**Page excerpt**.
I wasn’t mad, but definitely a little sad. And at times, more than a little. I made plans to tear out the garden box and let the grass grow back over the wound, but that seemed like a lot of work. Instead, I bought a wildflower seed mix that promised low maintenance. Just plant and water, which was about my gardening speed. I figured I’d give the seeds a try just to fill in the hole, then I’d tear up the garden box over the winter.
You can imagine my surprise, then, when I became slightly obsessed with that garden box. The first wildflower shoots emerged in a week. Soon, every trip to Morehead City found me on my hands and knees, weeding the garden. I developed a psychologically unbalanced hatred of pennywort. What was this godawful plant that defied my endless plucking? Through late summer and into fall, I fussed over Markie’s garden box. I’m sure I watered it while in my pajamas. I know I talked to it a time or two.
Maybe it was the good soil, or maybe it was Markie’s karmic presence in that little patch of ground, but the garden box exploded with wildflowers. Julie and I dubbed it “the prairie.” We marveled at how, every few weeks, different species would bloom, in unfolding chapters of cornflowers and coreopsis and black-eyed Susans and dwarf sunflowers. One day, I was writing from the back porch sofa when a dozen monarch butterflies descended on the garden box. I watched the butterflies for the better part of a morning, and it wasn’t lost on me that each of those monarchs was on its own personal journey, headed toward Mexico, on wings far stronger than their delicate appearance suggested.

**What to do**.
Rewrite the wildflower passage from "I wasn’t mad, but" to "over the winter.", putting "flower bed" wherever "garden box" appears.

**Data for review**.
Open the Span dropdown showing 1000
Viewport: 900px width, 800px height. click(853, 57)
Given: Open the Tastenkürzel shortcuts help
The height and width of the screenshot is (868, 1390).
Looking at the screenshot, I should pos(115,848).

**Exercise result**.
I wasn’t mad, but definitely a little sad. And at times, more than a little. I made plans to tear out the flower bed and let the grass grow back over the wound, but that seemed like a lot of work. Instead, I bought a wildflower seed mix that promised low maintenance. Just plant and water, which was about my gardening speed. I figured I’d give the seeds a try just to fill in the hole, then I’d tear up the flower bed over the winter.